🎯 Spot Instance Strategy Guide

How to save 30-90% on GPU costs with preemptible instances

-73%

Average Savings

$0.51

Lowest A100/hr (spot)

6-24h

Typical Runtime

2-5min

Termination Notice

⚠️ Critical: Spot Instances Can Terminate Anytime

Spot instances are surplus capacity that can be reclaimed with 2-30 seconds notice (varies by provider).
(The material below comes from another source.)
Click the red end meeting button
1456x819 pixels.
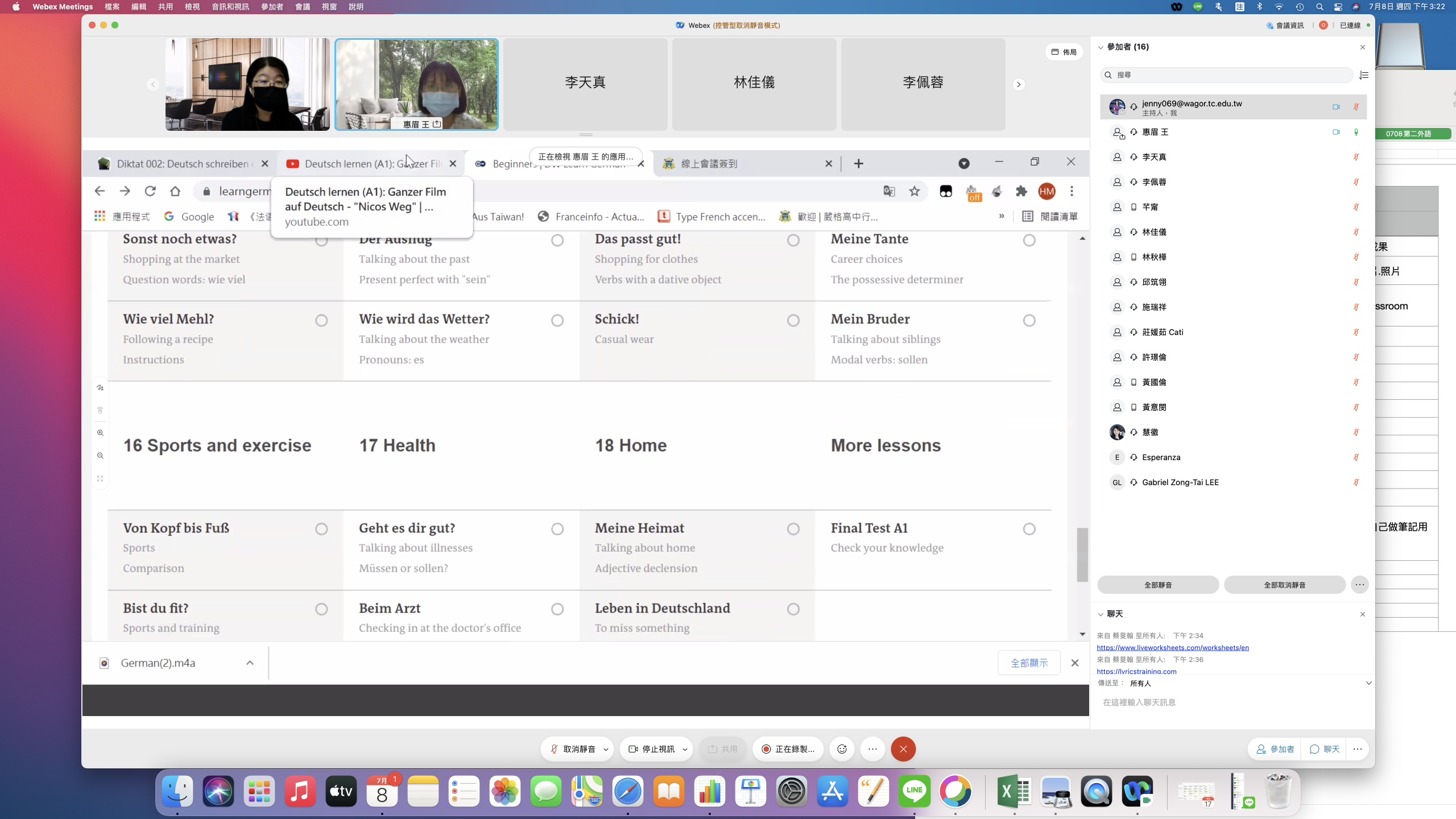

Only use for fault-tolerant workloads with checkpointing enabled.

📊 Spot Pricing Comparison (January 2024)

Provider	GPU Model	On-Demand	Spot Price	Savings	Termination Notice	Availability
AWS EC2	A100 40GB	$3.22/hr	$0.97/hr	-70%	2 minutes	65%
Google Cloud	A100 40GB	$2.77/hr	$0.83/hr	-70%	30 seconds	80%
Azure	A100 80GB	$3.67/hr	$1.47/hr	-60%	30 seconds	70%
Lambda Labs	A100 40GB	$2.40/hr	$1.20/hr	-50%	5 minutes	85%
Vast.ai	A100 40GB	$1.79/hr	$0.51/hr	-71%	No guarantee	Variable
RunPod	A100 80GB	$1.89/hr	$0.76/hr	-60%	10 seconds	75%

🚀 The 5-Step Spot Instance Strategy

Step 1: Enable Aggressive Checkpointing

Save model weights every 10-30 minutes. This is non-negotiable for spot instances.
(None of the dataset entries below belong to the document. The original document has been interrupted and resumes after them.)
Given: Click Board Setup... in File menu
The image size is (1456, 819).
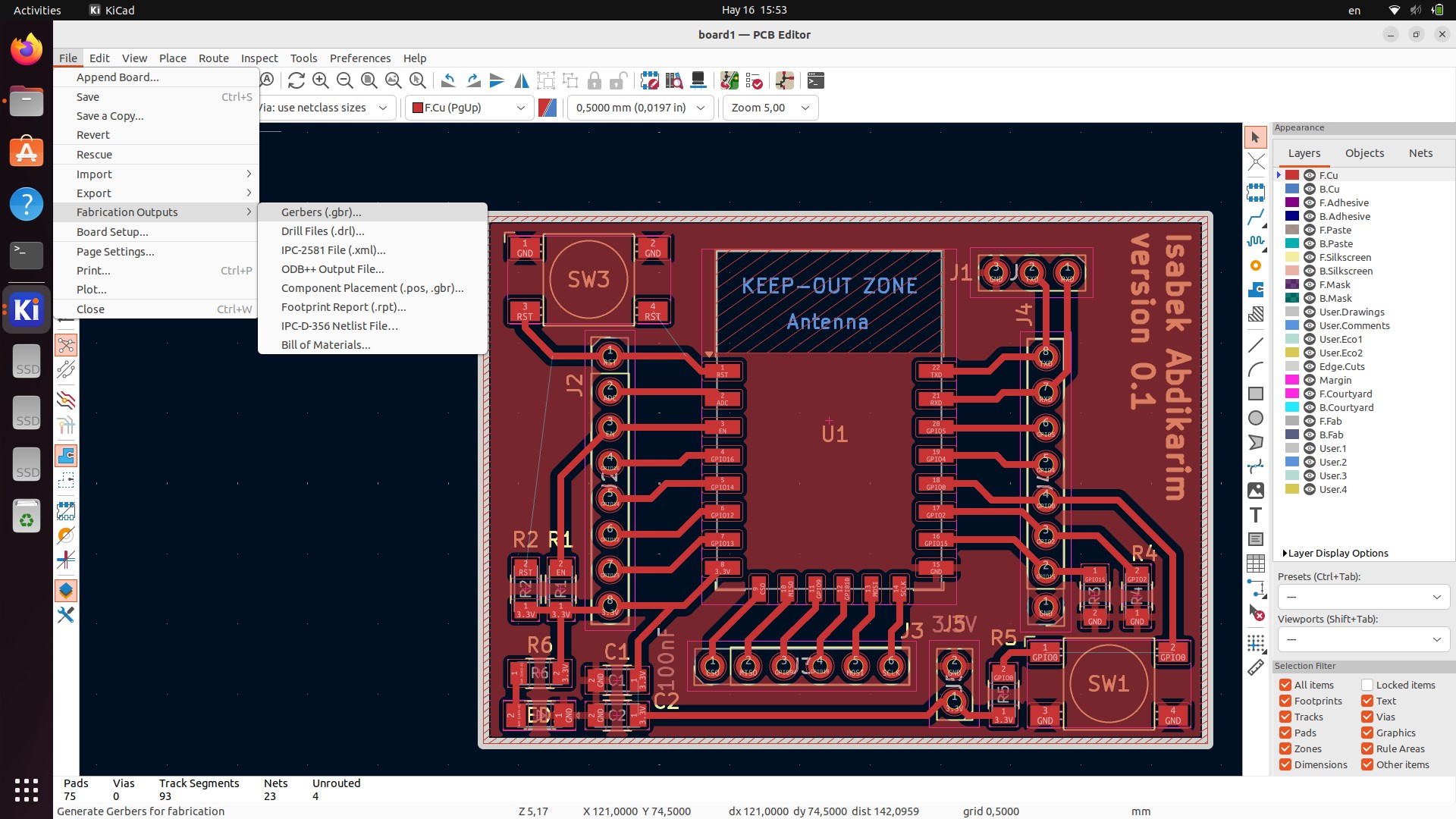Looking at the screenshot, I should coord(112,232).
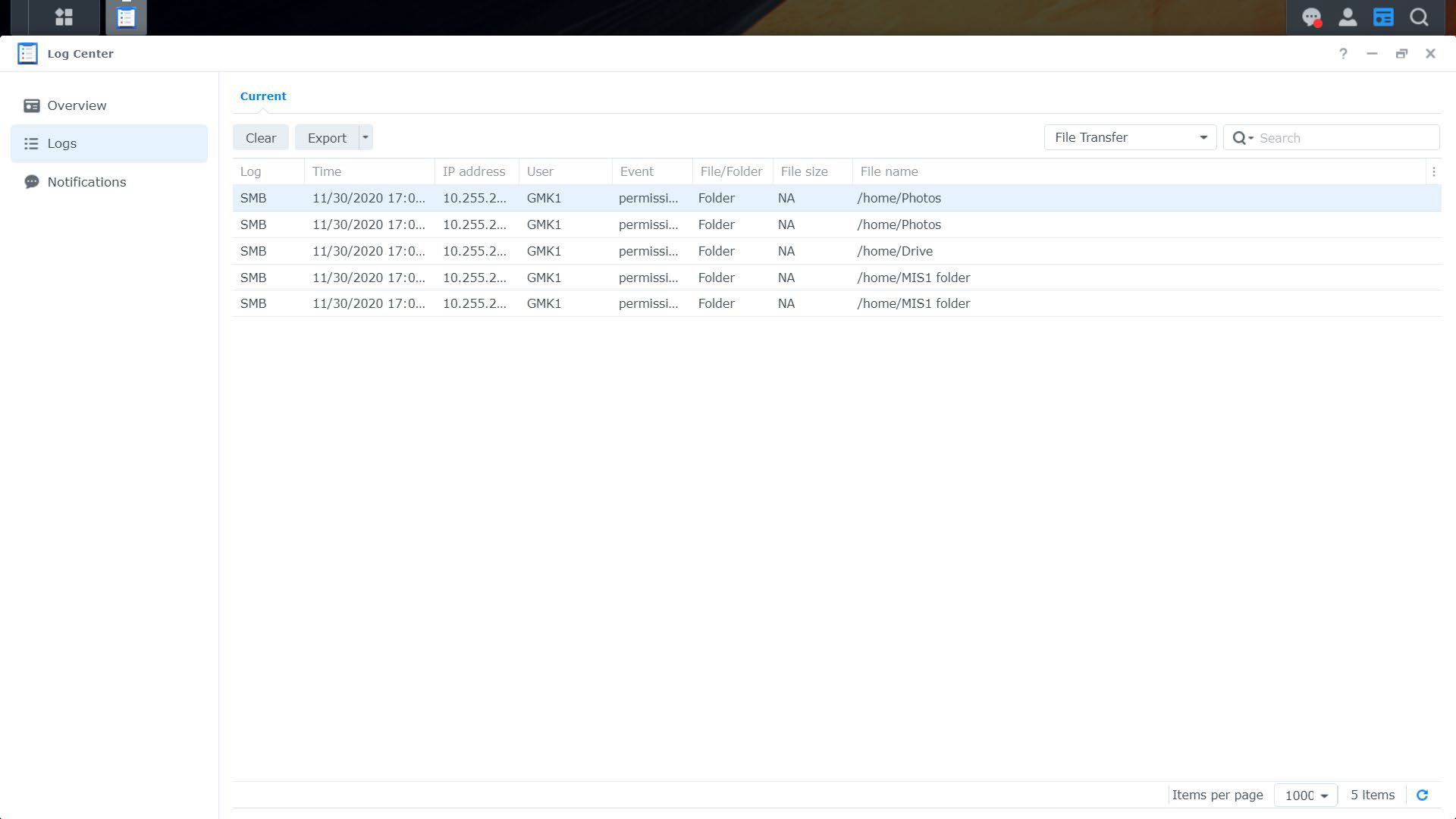Open the Notifications sidebar item
This screenshot has width=1456, height=819.
[86, 182]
# PyTorch Lightning automatic checkpointing
from pytorch_lightning.callbacks import ModelCheckpoint

checkpoint_callback = ModelCheckpoint(
    dirpath='./checkpoints',
    filename='model-{epoch:02d}-{val_loss:.2f}',
    save_top_k=3,
    monitor='val_loss',
    every_n_epochs=1,
    save_on_train_epoch_end=True,  # Critical for spot
    auto_insert_metric_name=False
)

Step 2: Implement Termination Handlers

Detect termination signals and save state immediately.
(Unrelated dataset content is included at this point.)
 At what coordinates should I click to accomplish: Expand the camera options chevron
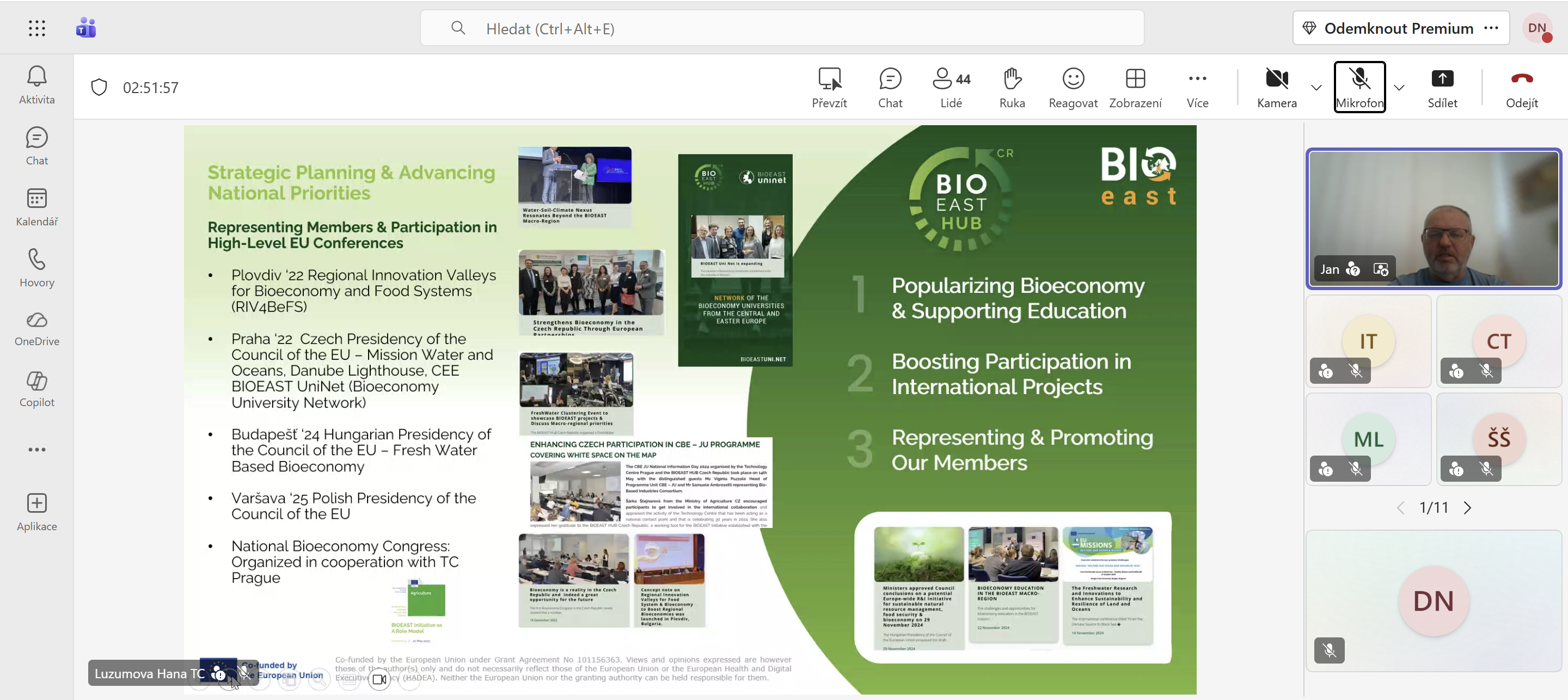click(1316, 88)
# AWS Spot Instance termination handler
import signal
import requests
import torch

def check_spot_termination():
    """Check AWS metadata for termination notice"""
    try:
        r = requests.get(
            'http://169.254.169.254/latest/meta-data/spot/instance-action',
            timeout=1
        )
        if r.status_code == 200:
            return True
    except:
        pass
    return False

def emergency_checkpoint(model, optimizer, epoch, path):
    """Emergency save on termination"""
    torch.save({
        'epoch': epoch,
        'model_state': model.state_dict(),
        'optimizer_state': optimizer.state_dict(),
    }, f"{path}/emergency_checkpoint.pt")
    print("🚨 Emergency checkpoint saved!")

# Register signal handler
signal.signal(signal.SIGTERM, lambda s, f: emergency_checkpoint(...))

Step 3: Use Bid Strategies

Set maximum prices and use multiple regions for better availability.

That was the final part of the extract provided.